While most people might think of a rock as being fun to climb or toss into a pond, you will now be able to see the special meaning behind the naturally occurring material that is made out of minerals by understanding how the minerals are joined together, what their crystalline structure is like, and much more.
Here are the scientific concepts:
- Minerals are the building blocks of rocks.
- Rocks are usually composed of two or more minerals (once in awhile, rocks can be made from just one, but usually it’s two or more).
- Minerals are naturally occurring nonliving solids made from a single kind of material.
- Minerals have a regular internal arrangement of atoms and molecules (called crystals).
- Each mineral has its own unique combination of different chemical elements.
- When atoms and molecules combine to make a mineral, they form a type of crystal.
- Each mineral has a unique set of properties and can be identified using a series of standardized tests.

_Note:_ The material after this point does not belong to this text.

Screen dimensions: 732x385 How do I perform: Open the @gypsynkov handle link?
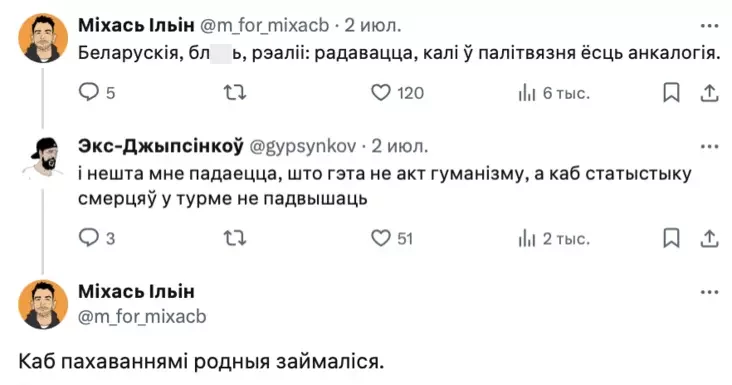coord(303,147)
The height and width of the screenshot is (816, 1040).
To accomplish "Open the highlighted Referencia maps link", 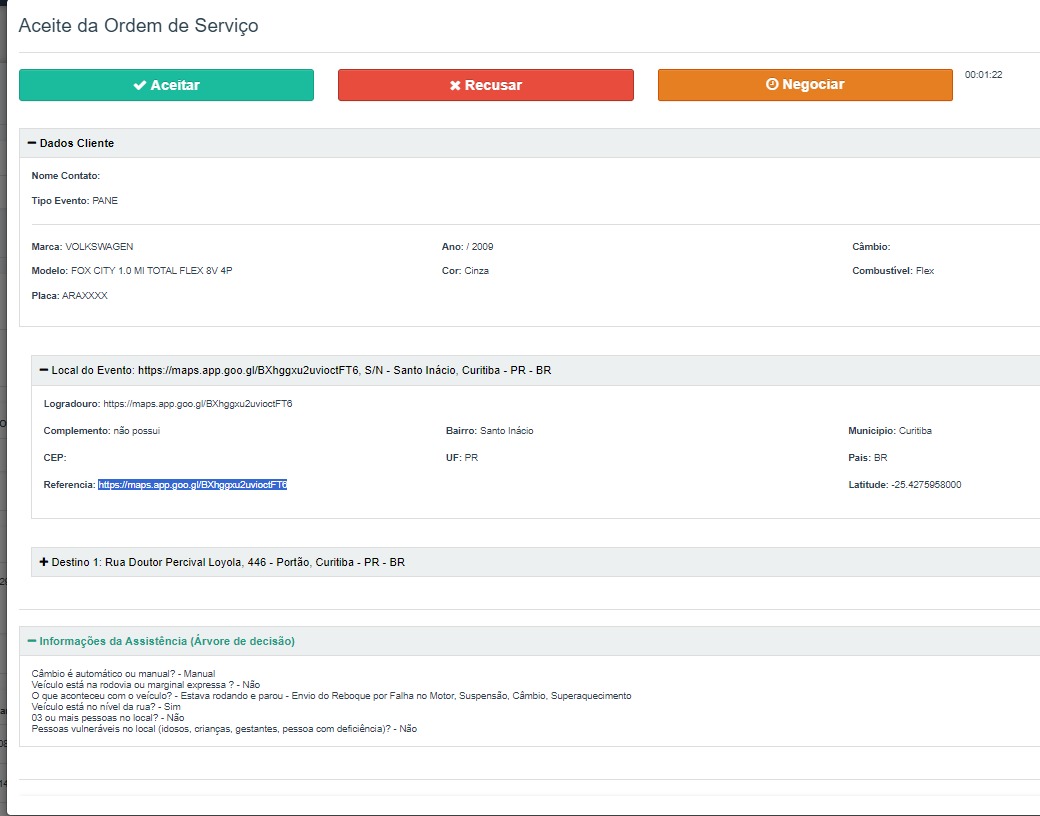I will [x=192, y=485].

By the end of the labs in this unit, students will be able to:
- Identify and describe the physical properties of minerals.
- Practice common identification techniques that field scientists use on minerals.
- Identify and differentiate different classifications of rocks, including common sub-designations for certain types of rock.
- Measure and estimate the weight, length and volume of objects.
- Conduct multiple trials to test a prediction and draw conclusions about the relationships between predictions and results.
- Differentiate igneous, sedimentary, and metamorphic rocks by their properties.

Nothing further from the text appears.